If I feel different, it is because my own curiosity has been frustrated and thwarted at every turn, half by my partners and half by myself. My first lover was also my first suitor. My sisters both thought him unworthy of me, and I thought that terribly sweet of them. He was the sort of young rake so common in popular fiction. Handsome and wild, with a devilish grin and a string of past lovers almost as long as his string of not-so-past gambling debts. My only excuse is that I was dreadfully young. Also dreadfully eager to experience the sort of carnal delights such a man could surely offer.

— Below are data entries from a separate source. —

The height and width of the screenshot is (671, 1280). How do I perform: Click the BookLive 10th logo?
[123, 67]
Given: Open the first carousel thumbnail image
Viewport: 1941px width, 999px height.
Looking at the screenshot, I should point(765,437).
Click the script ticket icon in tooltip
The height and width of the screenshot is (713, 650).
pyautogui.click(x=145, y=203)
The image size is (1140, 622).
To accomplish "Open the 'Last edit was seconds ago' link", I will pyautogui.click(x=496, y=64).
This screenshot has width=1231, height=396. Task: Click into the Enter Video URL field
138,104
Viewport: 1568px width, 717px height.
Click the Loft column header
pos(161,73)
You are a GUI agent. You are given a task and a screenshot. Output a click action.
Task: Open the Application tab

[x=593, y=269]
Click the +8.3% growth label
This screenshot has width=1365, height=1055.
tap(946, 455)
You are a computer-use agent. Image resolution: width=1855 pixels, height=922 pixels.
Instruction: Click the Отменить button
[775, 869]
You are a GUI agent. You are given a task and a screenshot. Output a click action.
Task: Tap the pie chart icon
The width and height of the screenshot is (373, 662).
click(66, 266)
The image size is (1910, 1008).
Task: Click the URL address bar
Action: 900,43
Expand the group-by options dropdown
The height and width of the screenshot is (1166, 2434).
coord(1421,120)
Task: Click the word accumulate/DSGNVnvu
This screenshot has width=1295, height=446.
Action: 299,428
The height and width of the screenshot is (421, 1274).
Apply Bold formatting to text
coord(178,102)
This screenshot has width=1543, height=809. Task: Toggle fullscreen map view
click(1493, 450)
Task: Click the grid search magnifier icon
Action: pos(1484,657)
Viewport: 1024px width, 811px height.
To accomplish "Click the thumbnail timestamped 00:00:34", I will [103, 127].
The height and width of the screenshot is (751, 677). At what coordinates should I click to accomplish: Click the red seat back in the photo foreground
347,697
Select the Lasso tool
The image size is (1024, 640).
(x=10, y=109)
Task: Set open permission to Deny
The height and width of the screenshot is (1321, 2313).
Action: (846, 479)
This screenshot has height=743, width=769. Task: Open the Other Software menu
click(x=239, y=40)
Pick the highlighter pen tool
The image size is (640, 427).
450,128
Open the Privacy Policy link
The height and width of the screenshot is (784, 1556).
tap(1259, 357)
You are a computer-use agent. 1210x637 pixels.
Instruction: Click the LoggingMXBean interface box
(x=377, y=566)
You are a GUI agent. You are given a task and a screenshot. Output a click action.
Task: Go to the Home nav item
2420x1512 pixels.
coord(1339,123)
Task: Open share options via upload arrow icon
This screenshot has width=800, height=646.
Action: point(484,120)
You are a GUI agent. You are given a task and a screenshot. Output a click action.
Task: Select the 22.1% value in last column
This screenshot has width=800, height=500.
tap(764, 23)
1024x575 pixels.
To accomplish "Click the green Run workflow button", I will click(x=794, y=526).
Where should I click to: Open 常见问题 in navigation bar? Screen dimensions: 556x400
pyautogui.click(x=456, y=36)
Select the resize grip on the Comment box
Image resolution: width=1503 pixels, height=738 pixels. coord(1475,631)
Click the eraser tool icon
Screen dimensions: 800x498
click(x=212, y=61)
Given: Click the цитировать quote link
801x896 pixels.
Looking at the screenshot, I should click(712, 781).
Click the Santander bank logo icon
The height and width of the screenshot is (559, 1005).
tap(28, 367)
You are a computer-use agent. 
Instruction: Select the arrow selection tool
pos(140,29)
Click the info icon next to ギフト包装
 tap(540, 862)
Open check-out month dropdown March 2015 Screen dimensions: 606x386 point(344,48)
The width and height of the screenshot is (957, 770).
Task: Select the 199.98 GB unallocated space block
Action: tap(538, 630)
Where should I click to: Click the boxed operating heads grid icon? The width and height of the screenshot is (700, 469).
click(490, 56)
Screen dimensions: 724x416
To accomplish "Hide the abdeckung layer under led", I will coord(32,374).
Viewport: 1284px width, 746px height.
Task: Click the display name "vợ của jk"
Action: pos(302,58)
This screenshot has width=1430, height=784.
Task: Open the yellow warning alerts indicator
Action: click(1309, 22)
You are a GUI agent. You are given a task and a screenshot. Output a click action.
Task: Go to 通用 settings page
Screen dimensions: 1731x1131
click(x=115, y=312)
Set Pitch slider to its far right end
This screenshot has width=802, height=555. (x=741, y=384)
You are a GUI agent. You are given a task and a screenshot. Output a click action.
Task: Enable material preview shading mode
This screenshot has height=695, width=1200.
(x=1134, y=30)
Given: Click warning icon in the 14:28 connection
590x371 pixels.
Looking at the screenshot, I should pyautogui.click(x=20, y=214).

I have no intention of ever marrying and having children. Yes, my parents had an enviable marriage, as does Rosalind, and if I could have such a thing, I would not refuse it, but I consider it too lofty a goal to actively pursue. As much as I adore my nephew—and cannot wait for Rosalind’s impending second arrival—I see myself as a doting aunt rather than mother.

All this means that I was not the least bit concerned about “saving myself for the marriage bed.” If I ever did find a partner for my life, he would not expect such a thing.

So, while my first lover did not remotely qualify as life-partner material, he was my ticket to exploring all the fun parts of relationships—from intimate conversations to intimacy itself. After all, if he had a reputation as a rake, he had experience.